CLAIMay 31, 2023

Scalable Learning of Latent Language Structure With Logical Offline Cycle Consistency

arXiv:2305.20018v1
Originality Incremental advance
AI Analysis

This work addresses the challenge of data scarcity in semantic parsing for natural language processing, offering an incremental improvement over existing methods.

The authors tackled the problem of training neural semantic parsers with limited labeled data by introducing LOCCO, a scalable semi-supervised method that uses self-learning with a count-based prior and cycle-consistency, resulting in a 2-point improvement over a self-learning parser and a 1.3-point gain over the previous state-of-the-art on the WebNLG benchmark.

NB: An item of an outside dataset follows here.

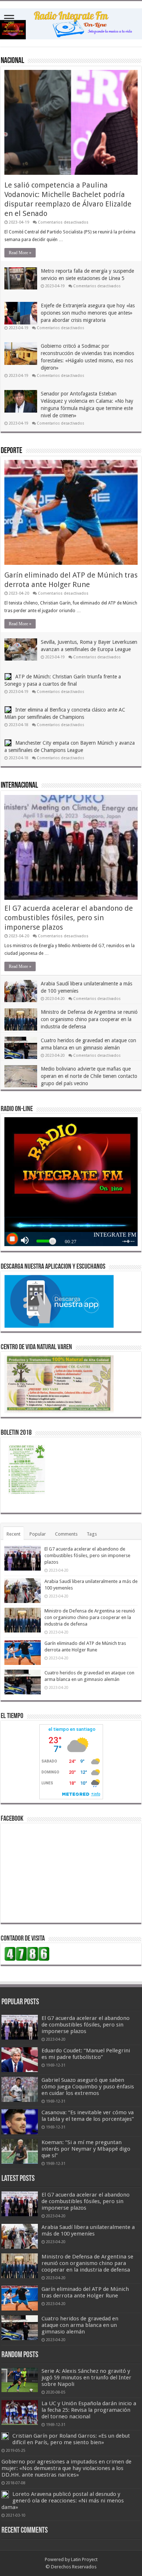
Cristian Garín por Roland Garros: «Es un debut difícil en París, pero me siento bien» (71, 2439)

We introduce Logical Offline Cycle Consistency Optimization (LOCCO), a scalable, semi-supervised method for training a neural semantic parser. Conceptually, LOCCO can be viewed as a form of self-learning where the semantic parser being trained is used to generate annotations for unlabeled text that are then used as new supervision. To increase the quality of annotations, our method utilizes a count-based prior over valid formal meaning representations and a cycle-consistency score produced by a neural text generation model as additional signals. Both the prior and semantic parser are updated in an alternate fashion from full passes over the training data, which can be seen as approximating the marginalization of latent structures through stochastic variational inference. The use of a count-based prior, frozen text generation model, and offline annotation process yields an approach with negligible complexity and latency increases as compared to conventional self-learning. As an added bonus, the annotations produced by LOCCO can be trivially repurposed to train a neural text generation model. We demonstrate the utility of LOCCO on the well-known WebNLG benchmark where we obtain an improvement of 2 points against a self-learning parser under equivalent conditions, an improvement of 1.3 points against the previous state-of-the-art parser, and competitive text generation performance in terms of BLEU score.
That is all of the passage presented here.